→ **MATERIAL**:
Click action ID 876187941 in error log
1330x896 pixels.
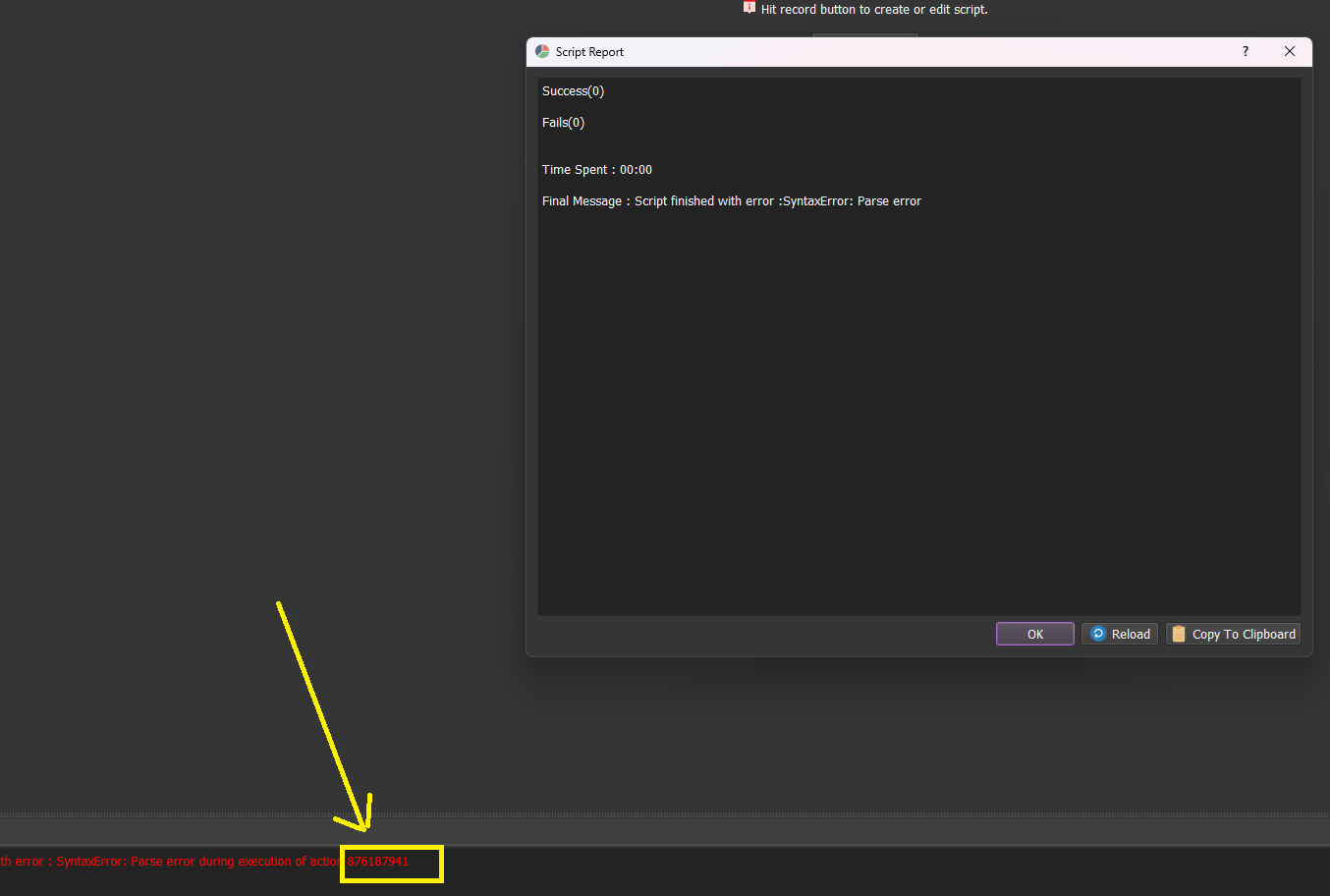378,862
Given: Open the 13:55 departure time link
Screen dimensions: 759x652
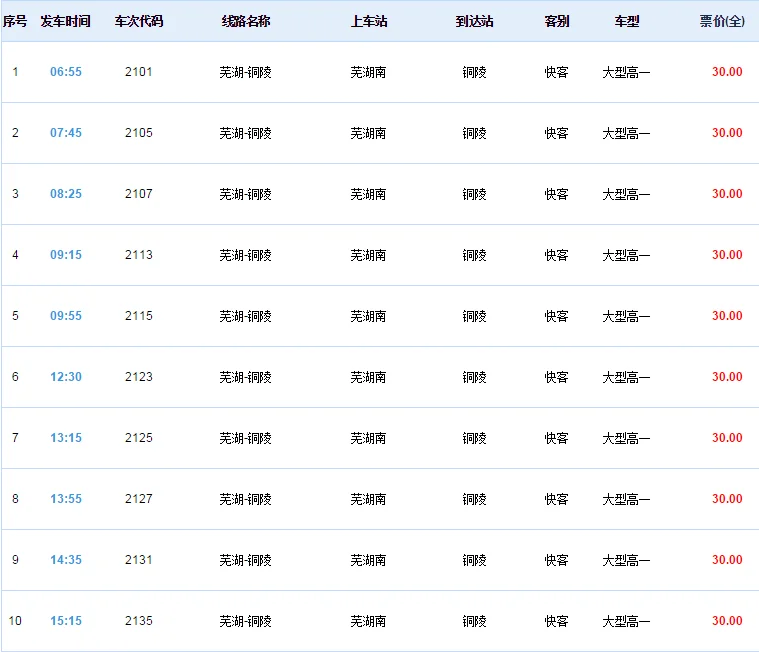Looking at the screenshot, I should (x=66, y=499).
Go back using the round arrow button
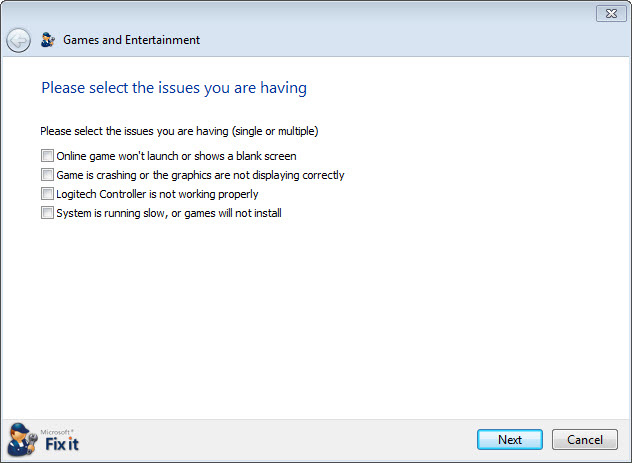632x463 pixels. (x=18, y=40)
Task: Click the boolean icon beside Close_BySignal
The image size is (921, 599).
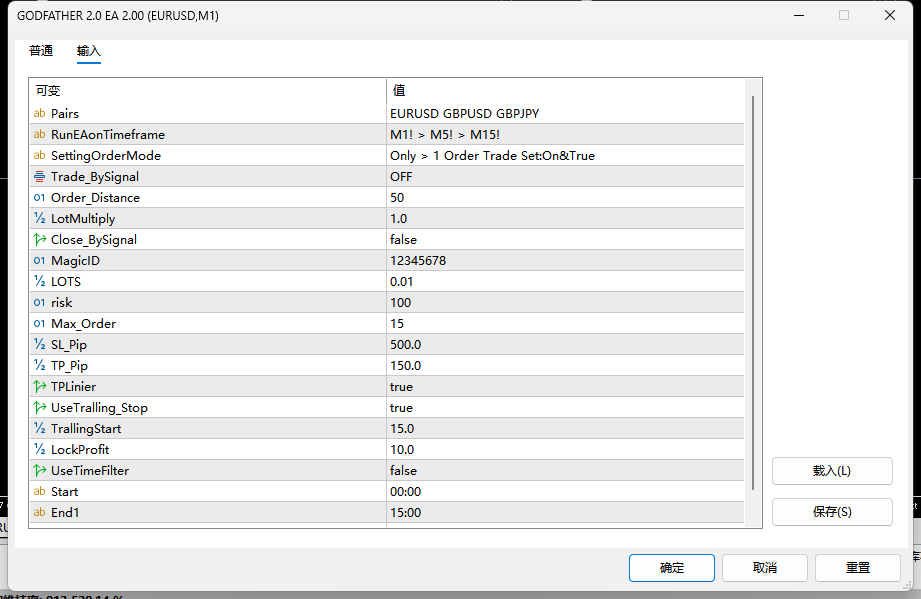Action: pyautogui.click(x=39, y=240)
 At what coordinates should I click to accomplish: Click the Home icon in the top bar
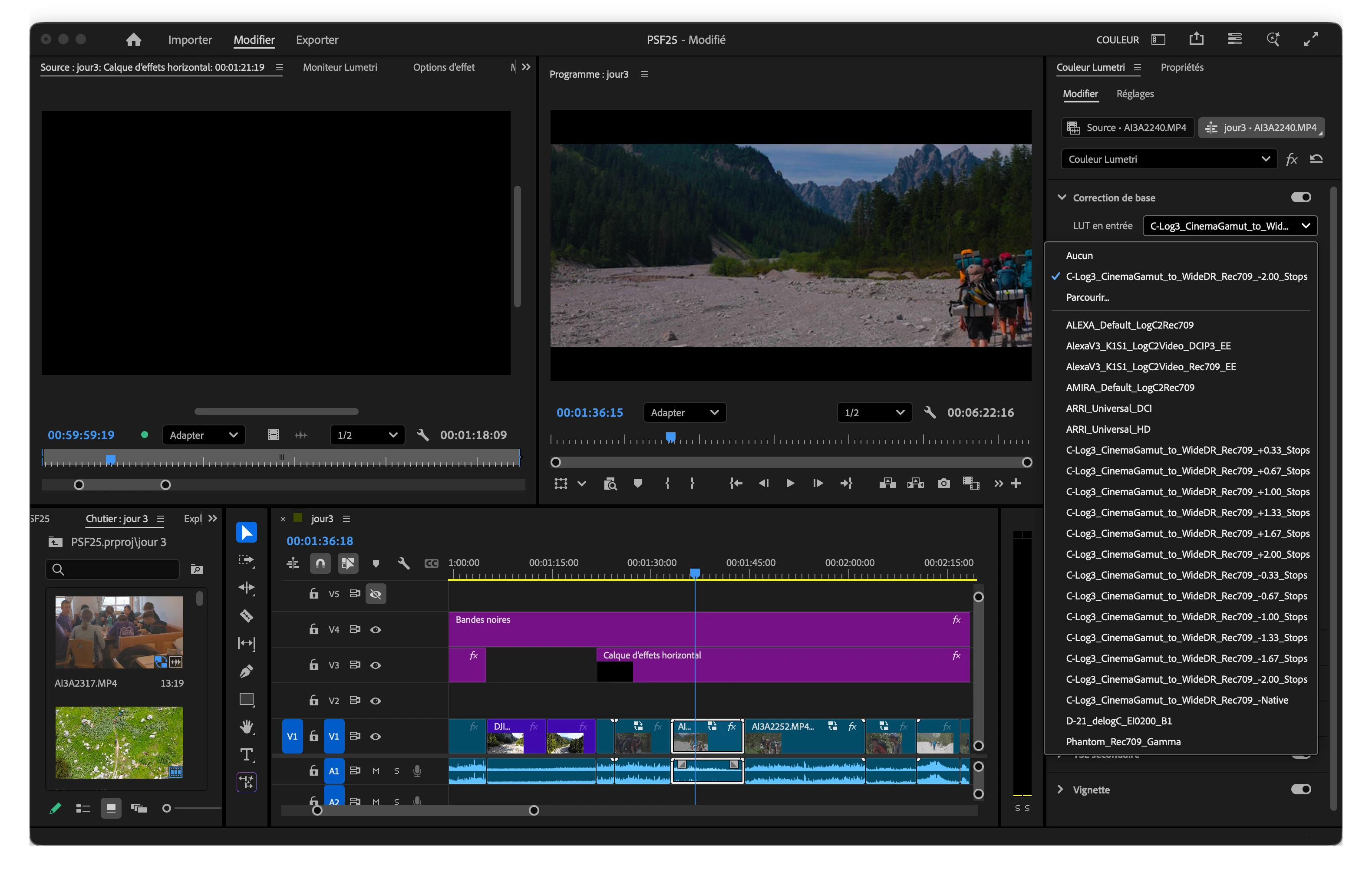[x=133, y=39]
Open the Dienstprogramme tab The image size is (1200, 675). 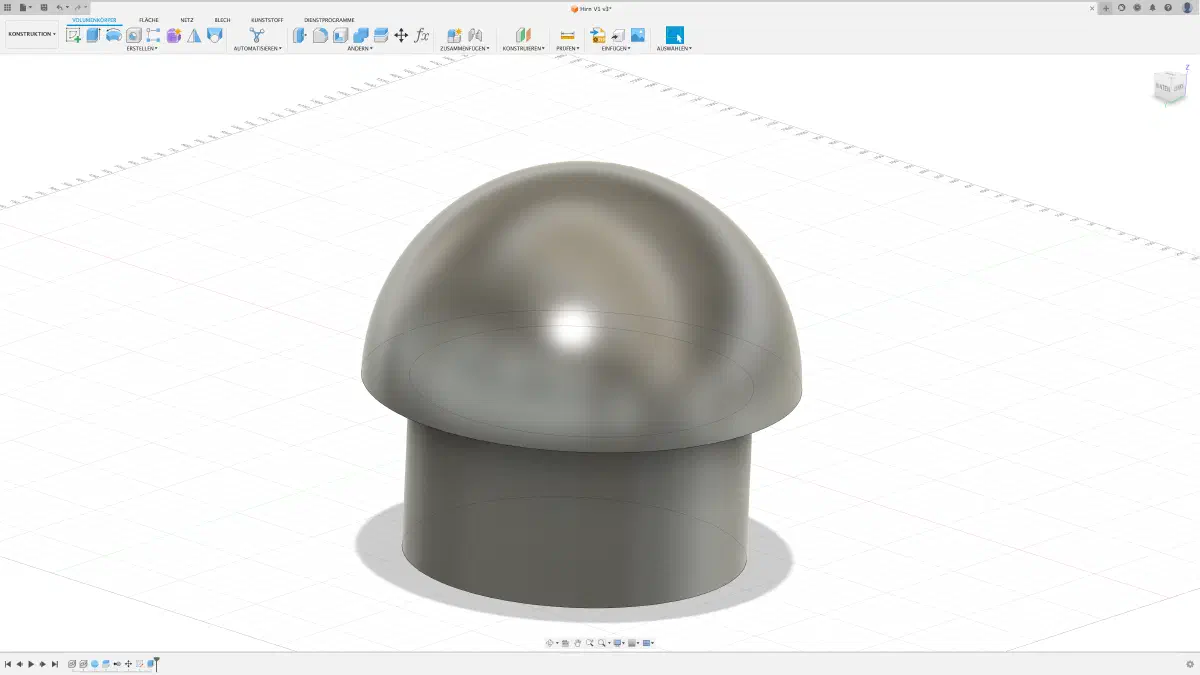tap(329, 20)
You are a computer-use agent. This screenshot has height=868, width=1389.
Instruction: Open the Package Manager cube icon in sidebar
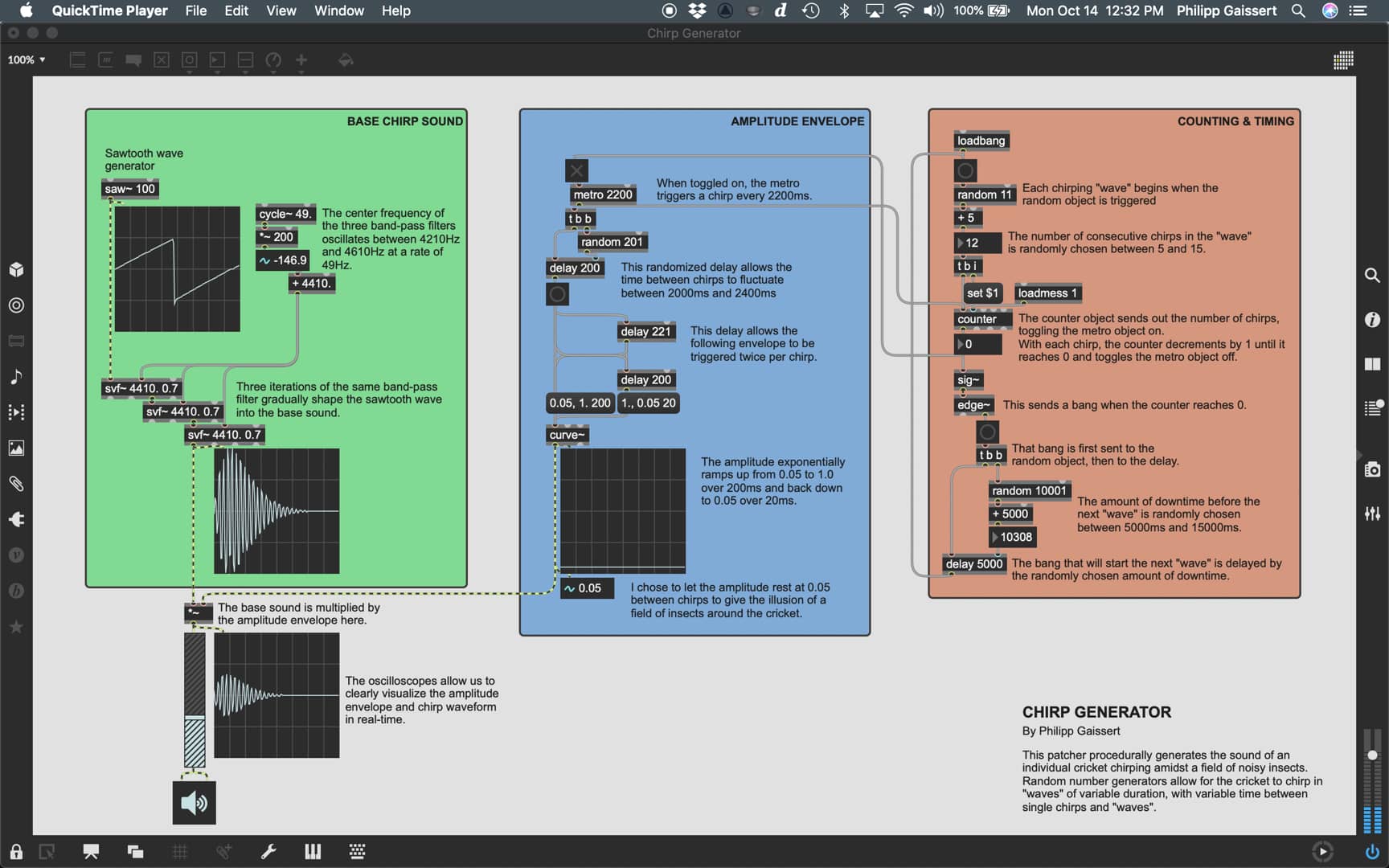click(16, 271)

→ **WHAT IS ASKED**:
Rewrite the part of the records that opens with the line containing "You are a computer-use" and runs through the end of the records, changing "sidebar" to "side panel" and keeping everything else the same. Omit the pictures from your answer.

→ **RESULT OF THIS EXERCISE**:
You are a computer-use agent. This screenshot has height=868, width=1389.
Instruction: Open the Package Manager cube icon in side panel
click(16, 271)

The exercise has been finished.